ЗАДАНИЯ:
(1) Почему, согласно тексту об университетском опыте, у исследовательского подхода рассказчика есть свои особенности? Ответьте в одной–трех фразах.
(2) На каком языке, по тексту об университетском опыте, идет обучение в Европейском университете во Флоренции?
(3) Напишите продолжение текста об университетском опыте, начиная сразу после его последней фразы.

ТЕКСТ ДЛЯ ЧТЕНИЯ:

■ ■ ■ ■

Если продолжить вопрос про вашу индивидуальную траекторию, то вы учились скорее классической философии? Какой была ваша эволюция отношения к политической философии, какие люди и тексты повлияли на вас?
Бейтсон в металоге «Почему лебедь?» говорит о разных принципах классификации, и там возникает принцип «что-то вроде того», т.е. некоторая приблизительная классификация, примерная связь одного с другим. Моя личная история в качестве студента Московского университета была полна таких неточных референций, «что-то вроде того», и они очень часто приобретали характер жеста, указывающего на знакомство с чем-то, но знакомство неполное и недостаточное. Отсюда следуют особенности моего исследовательского подхода, поскольку ты каждый раз обнаруживаешь себя в ситуации, когда что-то всем вокруг «понятно», но знакомство твое с предметом явно неполное. И иногда ты сам себе должен поставить какие-то вопросы, а иногда, находясь в рамках некоторой композиции обстоятельств, должен увидеть, что сама эта композиция адресует тебе какой-то вопрос. Это часто вызывает раздражение у тех, кто хотел бы знать только what works, «что работает». Я стараюсь удерживать пространство, в котором перечень того, «что работает», не формулируется до конца, а пересматривается и ставится под вопрос.
Важную роль сыграл мой опыт работы с особенными детьми в студенческие годы. Находясь в этой ситуации, ты волей-неволей работаешь по принципу «что-то вроде того». Вы касаетесь друг друга словами, мыслями, образами и т.д., но никогда не находитесь в ситуации уверенности в том, что пришли к одному знаменателю.
У меня был похожий опыт, но гораздо позже, в Европейском университете во Флоренции на историческом факультете, где собраны представители всех стран ЕС и коллеги из других регионов. Сам принцип университета заключается в том, что все гости. Для большинства преподавателей и студентов все «неродное», в т.ч. английский язык, на котором происходит обучение. Все традиции участников — и дисциплинарные, и национальные — очень разные. Были общие для всех конвенциональные формы академического взаимодействия, но при этом было ощущение, что почти никто друг друга не понимает. По контрасту — ситуация во Франции, в Science Po, где хорошее взаимопонимание отлично уживалось с взаимным несогласием. Я хочу указать здесь на ситуацию «структурного недопонимания», ограничений на понимание друг друга в силу разности контекстов, языков и т.д. Обычно оно проявляется в точках встречи представителей разных национальных культур — Россия в этом смысле в несколько неожиданном смысле оказывается «миром миров», где нет lingua franca.

■ ■ ■ ■

ЗАПИСИ:
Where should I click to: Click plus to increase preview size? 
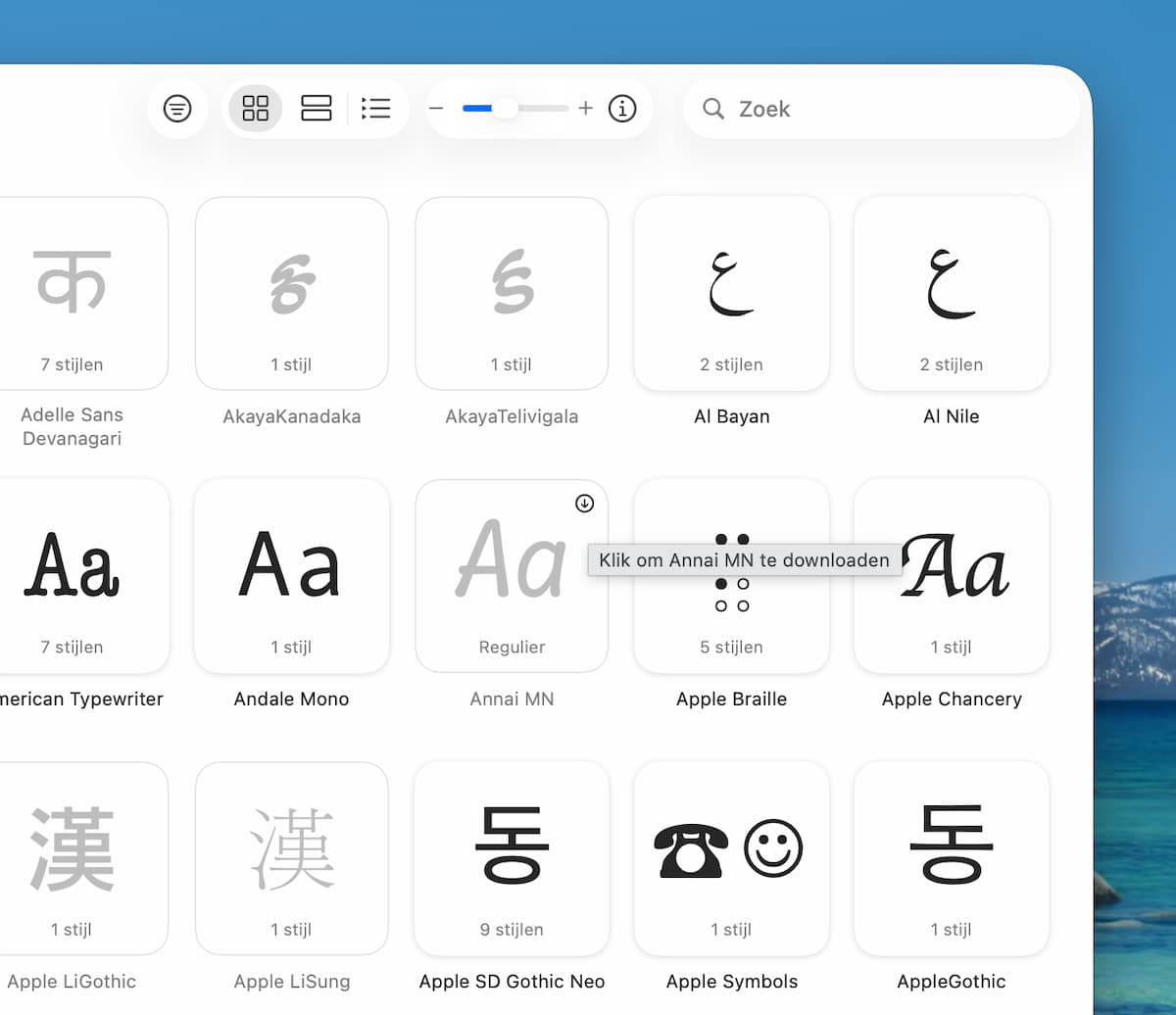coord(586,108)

■ ■ ■ ■

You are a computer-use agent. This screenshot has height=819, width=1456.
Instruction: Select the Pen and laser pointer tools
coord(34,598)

■ ■ ■ ■

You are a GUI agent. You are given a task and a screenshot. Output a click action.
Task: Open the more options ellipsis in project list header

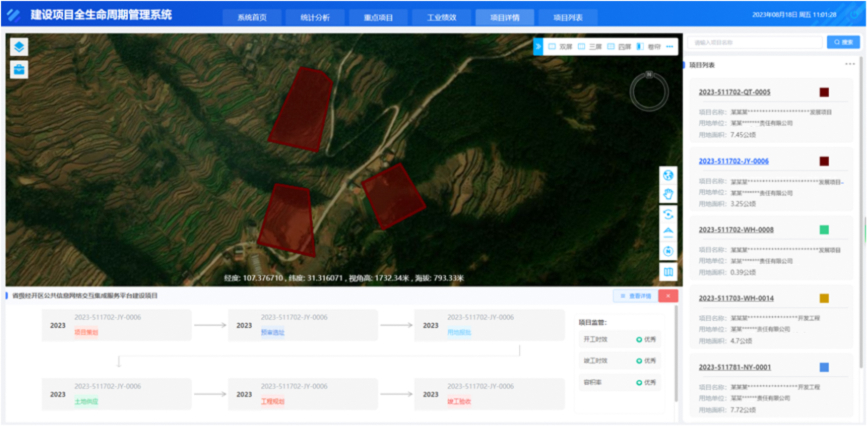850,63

■ ■ ■ ■

ОТВЕТЫ ПО ЗАДАНИЯМ:
(1) Учеба в Московском университете была полна неточных референций по принципу «что-то вроде того», которые указывали на неполное знакомство с предметом. Из-за этого каждый раз возникает ситуация, когда всем вокруг что-то «понятно», а собственное знакомство с предметом явно неполное.

(2) На английском.

(3)
2. О структурных недопониманиях
Какие философы вам интересны сегодня, кроме тех, кого вы упомянули? Можно ли при этом развести общемировую традицию и российскую? Кто в этом смысле для вас ближе и важнее?
Используя вашу очень удачную формулировку структурных недопониманий и глядя под этой линзой на набор своего чтения, я, наверное, назвал бы Дэвида Старка. Он никогда, кажется, не определял себя как политического философа, но в его исследовании шероховатостей разных организационных практик от нью-йоркских трейдеров до венгерских рабочих времен позднего социализма возникает какая-то консистентная система отношений. Также работы Теда Портера: например, исследование способов квантификации, оцифровки разных управленческих практик было очень важным моментом в моем чтении. И я уже сказал о Грегори Бейтсоне, это такой автор, которого сложно отнести к какой-либо дисциплине. Он полезен скорее в плане понимания эпистемологических и эпистемических моментов схватывания «что-то вроде того». И в этом ряду «философов» для меня стоят, например, Алексей Хвостенко, Валери Соланас, Пазолини, Олег Григорьев.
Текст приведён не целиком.